* [WORK ITEM]: Once you reach the line containing "Select the 1寸(6寸像纸) paper size", copy it and every line after it exactly, through the end of the data below.

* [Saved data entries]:
⁂
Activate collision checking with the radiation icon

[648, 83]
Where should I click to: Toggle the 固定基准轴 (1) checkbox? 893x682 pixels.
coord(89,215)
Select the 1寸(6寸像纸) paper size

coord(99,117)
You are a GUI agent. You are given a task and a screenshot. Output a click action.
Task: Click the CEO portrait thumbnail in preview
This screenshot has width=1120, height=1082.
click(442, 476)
⁂
* [TASK OUTPUT]:
Select the 1寸(6寸像纸) paper size

coord(99,117)
You are a GUI agent. You are given a task and a screenshot. Output a click action.
Task: Click the CEO portrait thumbnail in preview
This screenshot has width=1120, height=1082.
click(442, 476)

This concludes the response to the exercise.